Ali Shamkhani, conseiller politique de haut rang du guide suprême iranien Ali Khamenei, a déclaré mardi qu’il n’existe "aucune raison" de transférer l’uranium enrichi hors d’Iran, alors que Téhéran s’apprête à reprendre des négociations nucléaires avec Washington vendredi à Istanbul.
L’un des principaux points de blocage concerne le stock iranien d’environ 400 kilogrammes d’uranium enrichi à 60 %, selon l’Agence internationale de l’énergie atomique (AIEA). Les responsables américains estiment que ce matériau devrait être retiré du territoire iranien.
Ali Shamkhani a affirmé que l’Iran est en mesure de ramener le taux d’enrichissement à 20 %, ce qui, selon lui, rend inutile tout transfert à l’étranger. Il a toutefois souligné qu’une telle démarche devrait s’accompagner de concessions réciproques et de compensations.
Lundi, Ali Bagheri-Kani, vice-président du principal organe de sécurité iranien, a également rejeté les informations faisant état d’un transfert de l’uranium enrichi hors du pays. Il a estimé qu’un accord avec les États-Unis restait possible par le biais du dialogue et de la négociation, à condition de mettre fin à ce qu’il a qualifié de "climat de menaces".
Membre influent du Conseil national de défense récemment créé à la suite de la guerre de douze jours avec Israël, Shamkhani a rappelé que la production ou la possession d’armes nucléaires est interdite par la doctrine de défense iranienne.
Il a indiqué que lors des précédents cycles de discussions, interrompus après le conflit de juin dernier, l’Iran avait clairement affirmé qu’il ne cherchait ni à acquérir ni à produire des armes nucléaires, reprenant ainsi la position exprimée par d’autres hauts responsables iraniens.
Il a néanmoins affirmé que l’Iran se trouve actuellement dans ce qu’il a décrit comme "un véritable état de guerre" et qu’il est pleinement préparé à tous les scénarios, tout en précisant que cette préparation militaire ne signifie ni l’acceptation d’un conflit ni la volonté de le provoquer.
Discussions pragmatiques
Ali Shamkhani a indiqué que des propositions avaient été transmises à Téhéran. Si celles-ci sont exemptes de menaces et d’arrogance et reposent sur des conditions raisonnables, il a estimé qu’il serait encore possible d’éviter une catastrophe.
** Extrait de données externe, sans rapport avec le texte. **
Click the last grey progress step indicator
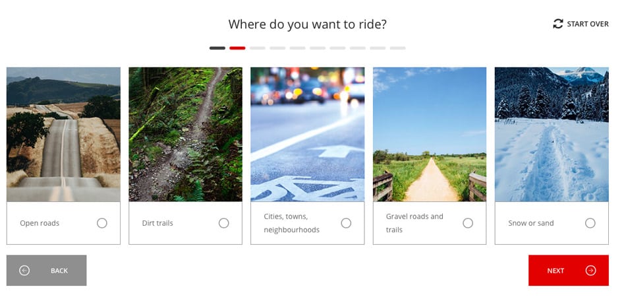 point(397,48)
Il a ajouté que les négociations en sont encore à un stade préliminaire, mais qu’une confrontation militaire peut toujours être évitée.
Évoquant les discussions prévues avec les États-Unis, Shamkhani a précisé que l’Iran se dit prêt à engager des pourparlers concrets exclusivement avec Washington, excluant toute autre partie. Il a par ailleurs jugé que l’Europe avait démontré son "incapacité à agir efficacement".
Le conseiller iranien a également indiqué que plusieurs pays de la région avaient assuré qu’ils n’autoriseraient pas l’utilisation de leur territoire pour lancer des attaques contre l’Iran, ajoutant que Téhéran dispose de renseignements sur les lieux d’où ont émané les menaces contre le pays en juin dernier.
Enfin, Shamkhani a averti qu’Israël et les États-Unis ne devaient pas être considérés comme des acteurs distincts. Selon lui, toute attaque américaine impliquerait également Israël et entraînerait une riposte iranienne "proportionnée". Il a mis en garde contre le fait que toute agression contre l’Iran, même limitée, pourrait dégénérer en une crise régionale majeure.
Ces déclarations interviennent alors que le président américain Donald Trump a menacé de recourir à l’option militaire face à l’Iran, dans un contexte de tensions accrues après les manifestations antigouvernementales survenues dans le pays fin décembre. Les responsables iraniens ont averti que toute attaque américaine susciterait une réponse "rapide et globale".